Idk where you heard that, sure, that's what their site *claims* but in reality, it's totally not an issue, you just need to set hypervisor.cpuid.v0  = FALSE and it's all fine. Also, ESXi handles that D3 issue no problem, since you can set the way it handles turning PCI devices on and off. (Tip, if you want to not reboot between using the same GPU, make sure you don't do a forced shutdown on a VM that has a GPU passed through, only a proper shutdown will make it available again for that same (or another) vm without a reboot of the host. If you want a guide that outlines passing through in ESXi, https://www.reddit.com/r/Amd/comments/72ula0/tr1950x_gtx_1060_passthrough_with_esxi/ has a rough outline that works perfectly. I tested it with my configuration and had no issues with getting up and running on both Windows 10 and Ubuntu 16.04 with a GTX 1080 Ti passed through on each one (though on Ubuntu I ran into an annoying login loop i've run into before, but that's just an issue with Xorg and Nvidia drivers not playing nice, not an issue with the passthrough though.)

 

Ah, I see, that's good to know. I did read somewhere that hypervisor.cpuid.v0 = FALSE disables certain performance enhancements within the W10 VM so I  was reluctant to use this parameter. How about temperature monitoring? What does ESXi / vCenter show in terms of temperatures for your devices?

Link to comment
Just now, mikeyosm said:

Ah, I see, that's good to know. I did read somewhere that hypervisor.cpuid.v0 = FALSE disables certain performance enhancements within the W10 VM so I  was reluctant to use this parameter. How about temperature monitoring? What does ESXi / vCenter show in terms of temperatures for your devices?

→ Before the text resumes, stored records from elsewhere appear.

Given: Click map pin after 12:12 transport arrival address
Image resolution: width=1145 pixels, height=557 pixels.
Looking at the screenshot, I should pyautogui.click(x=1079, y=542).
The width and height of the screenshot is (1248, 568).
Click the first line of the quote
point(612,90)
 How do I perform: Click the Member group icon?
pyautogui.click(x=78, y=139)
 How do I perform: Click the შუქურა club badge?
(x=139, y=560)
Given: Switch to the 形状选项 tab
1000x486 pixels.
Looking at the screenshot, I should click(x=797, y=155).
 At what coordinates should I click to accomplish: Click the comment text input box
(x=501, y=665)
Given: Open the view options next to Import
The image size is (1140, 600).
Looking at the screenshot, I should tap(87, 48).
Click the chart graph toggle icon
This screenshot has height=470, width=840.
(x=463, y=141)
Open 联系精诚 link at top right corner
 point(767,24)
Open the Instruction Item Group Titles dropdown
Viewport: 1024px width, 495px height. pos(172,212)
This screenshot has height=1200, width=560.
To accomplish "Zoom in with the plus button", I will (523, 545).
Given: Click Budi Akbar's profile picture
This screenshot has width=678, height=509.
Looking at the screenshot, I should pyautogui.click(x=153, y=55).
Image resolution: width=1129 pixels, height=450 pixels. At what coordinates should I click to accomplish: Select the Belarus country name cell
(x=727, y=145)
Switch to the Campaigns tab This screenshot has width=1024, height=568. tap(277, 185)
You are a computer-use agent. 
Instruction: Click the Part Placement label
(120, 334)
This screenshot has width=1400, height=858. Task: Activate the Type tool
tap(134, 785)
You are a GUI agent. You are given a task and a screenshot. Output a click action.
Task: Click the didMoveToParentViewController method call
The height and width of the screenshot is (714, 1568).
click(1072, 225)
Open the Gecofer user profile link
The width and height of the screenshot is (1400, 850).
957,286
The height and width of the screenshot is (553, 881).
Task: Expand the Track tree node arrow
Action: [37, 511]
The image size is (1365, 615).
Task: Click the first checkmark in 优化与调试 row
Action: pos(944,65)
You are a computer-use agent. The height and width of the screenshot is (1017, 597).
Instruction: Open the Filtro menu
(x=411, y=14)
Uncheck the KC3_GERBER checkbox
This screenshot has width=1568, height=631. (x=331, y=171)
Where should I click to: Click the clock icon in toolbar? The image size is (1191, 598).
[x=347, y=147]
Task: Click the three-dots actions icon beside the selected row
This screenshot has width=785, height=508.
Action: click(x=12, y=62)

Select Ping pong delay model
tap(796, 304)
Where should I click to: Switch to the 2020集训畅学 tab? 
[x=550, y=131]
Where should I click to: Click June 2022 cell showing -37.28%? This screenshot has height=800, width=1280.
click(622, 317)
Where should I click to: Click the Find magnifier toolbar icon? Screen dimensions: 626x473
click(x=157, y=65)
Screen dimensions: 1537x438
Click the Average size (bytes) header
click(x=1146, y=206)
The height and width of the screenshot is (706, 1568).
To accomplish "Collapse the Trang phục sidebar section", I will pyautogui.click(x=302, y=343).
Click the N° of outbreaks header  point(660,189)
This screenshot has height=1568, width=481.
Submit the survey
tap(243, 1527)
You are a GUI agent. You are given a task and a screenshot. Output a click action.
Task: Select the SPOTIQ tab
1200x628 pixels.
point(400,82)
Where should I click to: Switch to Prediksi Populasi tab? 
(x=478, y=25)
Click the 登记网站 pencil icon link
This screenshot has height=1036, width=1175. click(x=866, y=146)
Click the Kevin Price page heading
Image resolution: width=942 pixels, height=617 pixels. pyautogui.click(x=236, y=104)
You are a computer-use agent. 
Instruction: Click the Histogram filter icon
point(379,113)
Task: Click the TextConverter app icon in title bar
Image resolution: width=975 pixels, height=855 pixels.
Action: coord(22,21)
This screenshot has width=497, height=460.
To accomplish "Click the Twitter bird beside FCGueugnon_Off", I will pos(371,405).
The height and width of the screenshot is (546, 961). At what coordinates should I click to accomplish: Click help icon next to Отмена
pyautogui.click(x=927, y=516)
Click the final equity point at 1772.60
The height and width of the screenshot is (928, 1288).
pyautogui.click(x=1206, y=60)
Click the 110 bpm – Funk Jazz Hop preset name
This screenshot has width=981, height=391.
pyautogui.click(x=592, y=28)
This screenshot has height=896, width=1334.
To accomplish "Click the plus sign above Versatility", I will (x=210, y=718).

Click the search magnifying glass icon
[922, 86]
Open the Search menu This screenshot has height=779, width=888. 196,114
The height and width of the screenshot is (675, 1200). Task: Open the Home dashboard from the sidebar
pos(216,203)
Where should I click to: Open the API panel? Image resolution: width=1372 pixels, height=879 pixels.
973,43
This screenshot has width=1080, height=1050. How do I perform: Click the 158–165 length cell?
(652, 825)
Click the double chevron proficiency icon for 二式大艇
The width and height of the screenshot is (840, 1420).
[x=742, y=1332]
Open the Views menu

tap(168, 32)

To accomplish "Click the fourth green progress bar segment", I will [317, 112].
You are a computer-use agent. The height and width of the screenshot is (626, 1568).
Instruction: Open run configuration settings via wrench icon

I haven't really bothered with temperature monitoring at all yet, it supposedly might require extra drivers (not really sure about it), but I don't really care, I have a custom watercooling loop that has 600W more thermal dissipation capability than the balls-to-the-wall TDP my system components can generate overclocked. As for the hypervisor.cpuid.v0 = False disabling performance enhancements, maybe it does, but when I benchmarked it against another rig with a 1080 Ti in it, the performance difference was pretty negligible (and even then, the one that one out simply had a higher overclock by a bit anyways). I also tested it in a game, and had like... 2 fps difference at 4k and 1440p. I would say that would put any potential performance hit squarely in the "entirely imperceptible" category.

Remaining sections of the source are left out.